◆ INFORMATION SHOWN:
=======

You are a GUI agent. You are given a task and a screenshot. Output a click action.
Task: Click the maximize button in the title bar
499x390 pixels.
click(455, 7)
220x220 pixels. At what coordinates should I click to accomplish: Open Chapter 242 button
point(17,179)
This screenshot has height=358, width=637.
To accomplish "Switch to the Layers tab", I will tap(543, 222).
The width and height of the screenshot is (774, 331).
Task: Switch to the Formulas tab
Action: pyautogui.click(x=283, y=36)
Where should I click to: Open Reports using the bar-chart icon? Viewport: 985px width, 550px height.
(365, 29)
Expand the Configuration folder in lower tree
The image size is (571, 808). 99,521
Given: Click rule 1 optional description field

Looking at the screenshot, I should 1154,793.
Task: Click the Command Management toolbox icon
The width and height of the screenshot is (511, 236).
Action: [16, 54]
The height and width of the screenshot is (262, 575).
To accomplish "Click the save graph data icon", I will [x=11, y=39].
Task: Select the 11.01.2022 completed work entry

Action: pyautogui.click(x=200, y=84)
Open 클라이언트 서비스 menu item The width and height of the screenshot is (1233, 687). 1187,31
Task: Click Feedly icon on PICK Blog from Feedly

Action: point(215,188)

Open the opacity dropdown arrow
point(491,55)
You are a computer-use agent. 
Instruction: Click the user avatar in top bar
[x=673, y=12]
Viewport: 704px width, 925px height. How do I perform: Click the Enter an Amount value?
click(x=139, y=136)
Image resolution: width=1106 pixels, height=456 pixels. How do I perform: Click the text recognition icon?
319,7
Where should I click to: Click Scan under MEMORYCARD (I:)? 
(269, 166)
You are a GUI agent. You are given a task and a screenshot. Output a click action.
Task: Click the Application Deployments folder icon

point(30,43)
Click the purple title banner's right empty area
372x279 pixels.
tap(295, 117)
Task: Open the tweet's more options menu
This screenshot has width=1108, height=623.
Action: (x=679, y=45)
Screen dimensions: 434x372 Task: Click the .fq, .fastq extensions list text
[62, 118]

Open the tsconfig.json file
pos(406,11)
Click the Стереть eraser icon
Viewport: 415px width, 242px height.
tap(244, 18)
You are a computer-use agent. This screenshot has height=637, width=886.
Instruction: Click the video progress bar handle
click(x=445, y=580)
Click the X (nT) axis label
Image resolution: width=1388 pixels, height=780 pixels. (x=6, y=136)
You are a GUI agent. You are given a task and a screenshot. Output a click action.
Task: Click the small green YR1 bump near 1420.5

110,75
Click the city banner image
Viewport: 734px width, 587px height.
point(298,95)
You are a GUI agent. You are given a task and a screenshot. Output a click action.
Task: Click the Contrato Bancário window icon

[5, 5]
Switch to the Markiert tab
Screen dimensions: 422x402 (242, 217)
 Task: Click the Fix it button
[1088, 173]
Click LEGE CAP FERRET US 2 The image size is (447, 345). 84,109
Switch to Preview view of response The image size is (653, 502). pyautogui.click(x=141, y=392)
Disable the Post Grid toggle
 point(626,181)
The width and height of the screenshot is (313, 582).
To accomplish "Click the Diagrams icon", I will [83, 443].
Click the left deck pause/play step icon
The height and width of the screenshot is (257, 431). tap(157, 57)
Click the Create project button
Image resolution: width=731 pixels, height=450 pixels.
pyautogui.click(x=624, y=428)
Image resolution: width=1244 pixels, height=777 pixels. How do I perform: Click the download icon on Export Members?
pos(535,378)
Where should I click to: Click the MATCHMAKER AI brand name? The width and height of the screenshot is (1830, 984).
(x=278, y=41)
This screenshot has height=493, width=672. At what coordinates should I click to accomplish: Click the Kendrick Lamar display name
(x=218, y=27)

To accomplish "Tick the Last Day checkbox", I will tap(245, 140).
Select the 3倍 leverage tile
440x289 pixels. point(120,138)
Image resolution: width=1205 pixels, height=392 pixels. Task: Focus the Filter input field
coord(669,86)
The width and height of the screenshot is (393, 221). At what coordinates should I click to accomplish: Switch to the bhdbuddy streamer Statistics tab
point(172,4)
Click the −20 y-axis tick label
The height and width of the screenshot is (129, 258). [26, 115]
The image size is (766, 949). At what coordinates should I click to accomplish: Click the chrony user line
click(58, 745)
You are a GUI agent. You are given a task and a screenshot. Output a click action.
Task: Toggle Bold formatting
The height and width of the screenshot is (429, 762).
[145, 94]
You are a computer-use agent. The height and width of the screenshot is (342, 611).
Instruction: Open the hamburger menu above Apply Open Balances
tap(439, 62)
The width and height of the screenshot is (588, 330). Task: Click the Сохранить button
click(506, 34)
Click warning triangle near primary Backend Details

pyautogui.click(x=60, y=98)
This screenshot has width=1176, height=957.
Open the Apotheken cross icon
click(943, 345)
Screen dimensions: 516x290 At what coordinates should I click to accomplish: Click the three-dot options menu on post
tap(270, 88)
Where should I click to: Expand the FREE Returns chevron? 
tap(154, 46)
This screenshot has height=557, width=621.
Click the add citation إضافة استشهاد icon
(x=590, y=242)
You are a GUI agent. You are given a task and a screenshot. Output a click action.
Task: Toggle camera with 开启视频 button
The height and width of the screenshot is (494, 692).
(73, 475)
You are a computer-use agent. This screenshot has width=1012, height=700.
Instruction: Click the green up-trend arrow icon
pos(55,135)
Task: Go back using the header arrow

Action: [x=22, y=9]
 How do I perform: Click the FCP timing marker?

=======

◆ HOW TO COMPLETE THIS TASK: Go through the data, and copy each line in which the word "computer" appears.

◆ WRITTEN SOLUTION:
You are a computer-use agent. 
You are a computer-use agent. This screenshot has height=637, width=886.
You are a computer-use agent. The height and width of the screenshot is (342, 611).
You are a computer-use agent. This screenshot has width=1012, height=700.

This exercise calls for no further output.